Advocates of restitution opposed the law, though they agreed with Ms. Gronkiewicz-Waltz that a national solution was required.
“We want a national program that would enable rightful property owners to file claims which would be examined in a public and transparent process,” Mr. Taylor said. “The process should end with restitution where possible or with compensation where not possible.”
He said the issue was a moral, not a legal, one. “Only by dealing with the past will Poland be able to move forward,” he said.

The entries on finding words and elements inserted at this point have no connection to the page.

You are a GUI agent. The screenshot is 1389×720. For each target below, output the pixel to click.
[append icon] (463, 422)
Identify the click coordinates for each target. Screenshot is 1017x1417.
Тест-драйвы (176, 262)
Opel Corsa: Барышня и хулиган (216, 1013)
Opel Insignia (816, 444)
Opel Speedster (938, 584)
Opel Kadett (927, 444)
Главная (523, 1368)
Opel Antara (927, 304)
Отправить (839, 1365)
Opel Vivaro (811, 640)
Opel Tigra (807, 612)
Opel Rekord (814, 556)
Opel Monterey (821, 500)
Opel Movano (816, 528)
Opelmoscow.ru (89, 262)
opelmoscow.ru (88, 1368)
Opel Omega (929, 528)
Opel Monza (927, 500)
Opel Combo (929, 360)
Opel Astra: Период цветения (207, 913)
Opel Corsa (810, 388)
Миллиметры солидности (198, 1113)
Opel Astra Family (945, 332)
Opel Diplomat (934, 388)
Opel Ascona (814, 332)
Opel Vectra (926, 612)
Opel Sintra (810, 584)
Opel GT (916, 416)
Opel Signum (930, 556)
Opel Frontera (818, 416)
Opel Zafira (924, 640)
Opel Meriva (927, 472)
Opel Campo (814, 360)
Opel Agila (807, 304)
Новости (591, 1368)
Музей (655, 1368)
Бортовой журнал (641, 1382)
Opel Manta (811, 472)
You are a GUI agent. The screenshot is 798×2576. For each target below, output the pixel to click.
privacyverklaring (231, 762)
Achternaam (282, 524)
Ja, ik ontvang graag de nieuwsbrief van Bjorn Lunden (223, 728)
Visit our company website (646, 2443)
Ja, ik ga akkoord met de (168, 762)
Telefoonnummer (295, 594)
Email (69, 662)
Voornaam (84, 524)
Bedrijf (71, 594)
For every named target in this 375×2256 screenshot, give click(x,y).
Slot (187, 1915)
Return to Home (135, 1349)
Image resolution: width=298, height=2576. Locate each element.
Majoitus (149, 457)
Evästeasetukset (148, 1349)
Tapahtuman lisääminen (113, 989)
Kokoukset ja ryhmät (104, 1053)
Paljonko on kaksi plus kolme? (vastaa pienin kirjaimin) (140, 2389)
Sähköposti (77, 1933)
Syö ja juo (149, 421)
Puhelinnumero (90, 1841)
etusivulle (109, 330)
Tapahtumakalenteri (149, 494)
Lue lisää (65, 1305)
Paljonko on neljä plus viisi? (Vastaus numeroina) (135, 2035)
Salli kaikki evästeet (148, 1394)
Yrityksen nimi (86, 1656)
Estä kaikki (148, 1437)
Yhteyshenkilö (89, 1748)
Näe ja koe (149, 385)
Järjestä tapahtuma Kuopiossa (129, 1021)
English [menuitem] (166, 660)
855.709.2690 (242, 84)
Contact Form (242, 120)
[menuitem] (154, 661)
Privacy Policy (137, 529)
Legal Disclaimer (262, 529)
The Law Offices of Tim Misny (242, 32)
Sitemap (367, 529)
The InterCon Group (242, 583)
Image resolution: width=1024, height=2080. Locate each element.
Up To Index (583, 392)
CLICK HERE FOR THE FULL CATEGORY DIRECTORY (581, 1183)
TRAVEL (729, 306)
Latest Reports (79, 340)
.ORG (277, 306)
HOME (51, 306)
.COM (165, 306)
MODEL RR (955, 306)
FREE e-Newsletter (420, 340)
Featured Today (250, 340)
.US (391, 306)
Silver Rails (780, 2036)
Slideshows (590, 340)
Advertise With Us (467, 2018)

A 1945 decree transferred ownership of properties within the city’s prewar boundaries to the city government. It allowed former owners of those properties to assert ownership rights, but the Communist government rejected or failed to review most of those claims, according to the World Jewish Restitution Organization. Thousands of cases remain open.
Norman Trysk-Frajman, 86, a Holocaust survivor, is among those affected by the court’s ruling. Mr. Trysk-Frajman’s grandparents owned two apartment buildings in Warsaw; he said that he has the property deeds, and that he and three cousins in France are the only rightful heirs. He never filed a restitution claim because he did not know he had the right to do so.
“Our forefathers, who were slaughtered during the war, left it to us,” Mr. Trysk-Frajman, speaking by phone from his home in Florida, said of the properties. “It is rightfully ours and I cannot imagine that anyone in the world would disagree with this under normal circumstances.”
Mr. Trysk-Frajman added: “Our lives took a drastic turn during the war when practically all of my family were murdered. Yet, it is decades later and I still have to worry how I will survive the next day, though this time it is because of my family’s desperate financial situation. Often we have to choose whether to pay for medication or food. This is not right; we should not have to endure such hardship after everything we have been through.”
The case was referred to the court by Bronislaw Komorowski, who was Poland’s president until August, and raised concerns about its legality.
The conservative Law and Justice Party, which swept to power in October, has taken a hard-line view, declaring that restitution legislation is not necessary because the past is the past.